Rudnick disputed this approach, and argued that the full volume of Kern River water rights attached to both lots jointly. Thus, according to Rudnick, when the water rights were split, each lot was entitled to retain its proportionate share of the Kern River water based on lot-size, not historic use. Under this approach, Nicoll Field was entitled to 52% of the Kern River water, based on the fact that Nicoll Field comprised 52% of the land area originally owned by Nicoll. Because Nicoll Ranch comprised only 48% of the original land area, only 48% of the Kern River Water would be available to that lot under this approach.

The trial court agreed with Rudnick’s position and ordered that 52% of the Kern River appropriation must go to Nicoll Field. Nicoll appealed.

In assessing these issues, the Court of Appeal applied the well-established California law that the right to water is a real property interest that is both incidental and appurtenant to land,[2] and affirmed the trial court’s decision because it found that the entire original land area (consisting of both Nicoll Ranch and Nicoll Field) received appropriated Kern River water. When the original land area was divided between the Nicoll Ranch lot and the Nicoll Field lot, none of the conveying documents mentioned any reservation of water rights. The Court of Appeal interpreted the absence of such language to mean that the Kern River water rights passed in proportion with each lot’s size, and not in proportion to any difference in water usage.

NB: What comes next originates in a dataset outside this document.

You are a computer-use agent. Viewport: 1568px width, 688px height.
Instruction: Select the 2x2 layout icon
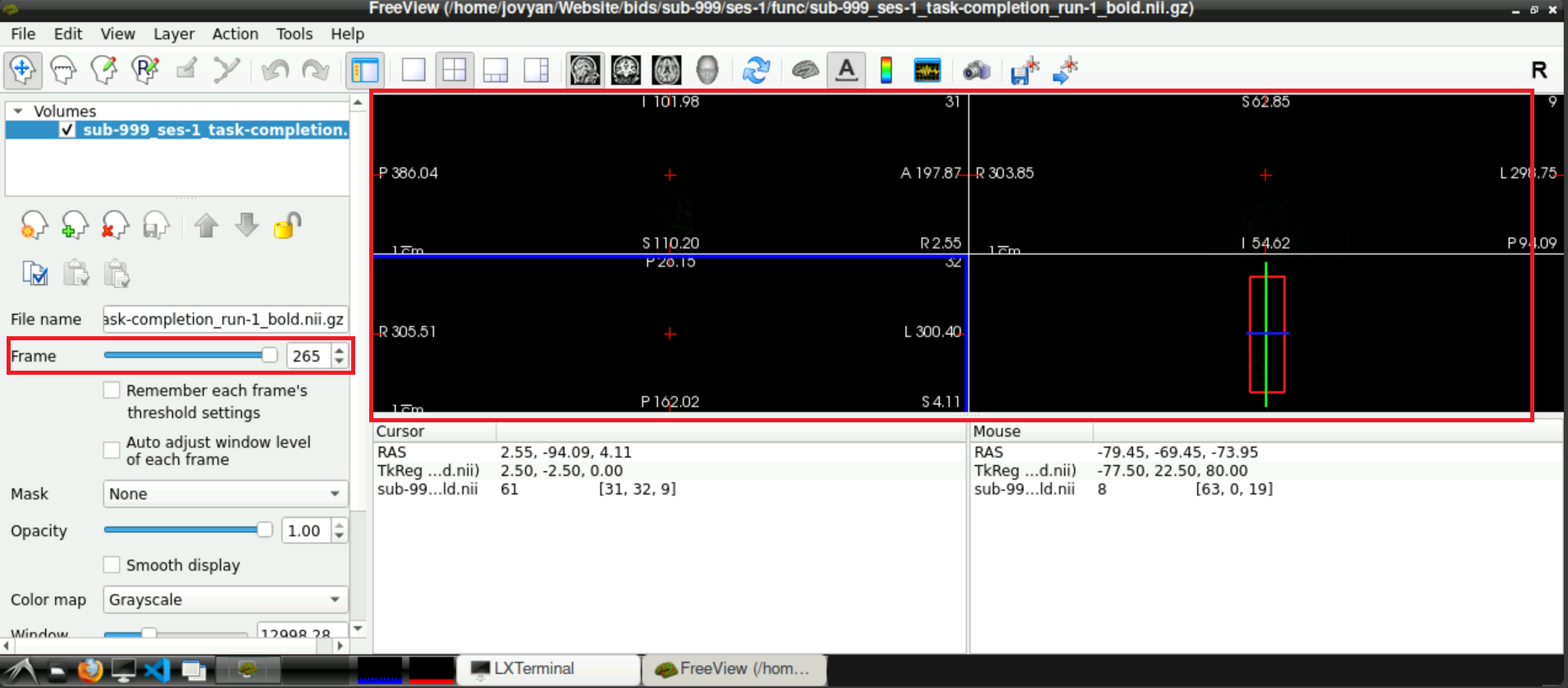[455, 71]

In reaching this result, the Court noted an important distinction in the legal doctrine of “actual and beneficial use.” Under this doctrine, claims between separate water appropriators may be decided in favor of the claimant who establishes his/her historic use of water, as opposed to an appropriator who neglected to fully utilize his/her share of water. While Nicoll argued that this doctrine should apply to the Nicoll Ranch (which historically used a greater proportion of the Kern River water than Nicoll Field), the Court of Appeal held that this doctrine did not apply where, as here, the lots were previously conjoined as a single parcel when the water was first appropriated. In such instance, the appropriative right applies to the entire area of land, such that a subsequent division of that land will result in an equal division in water rights.[3]

Property owners and prospective buyers should be mindful when dividing property or purchasing a divided property that has appropriated surface water rights. When a single parcel possesses appropriated water rights and is thereafter subdivided, the absence of an express reservation of water rights to a specific lot may result in division of water rights according to the proportional ownership of the property.

For any questions regarding water rights, please contact Matthew Gorman at (562) 699-5500.

[1] Nicoll v. Rudnick (2008) 160 Cal. App. 4th 550.

[2] Fullerton v. State Water Resources Control Board (1979) 90 Cal. App. 3d 590, 598.

[3] Trimble v. Hellar (1913) 23 Cal. App. 436.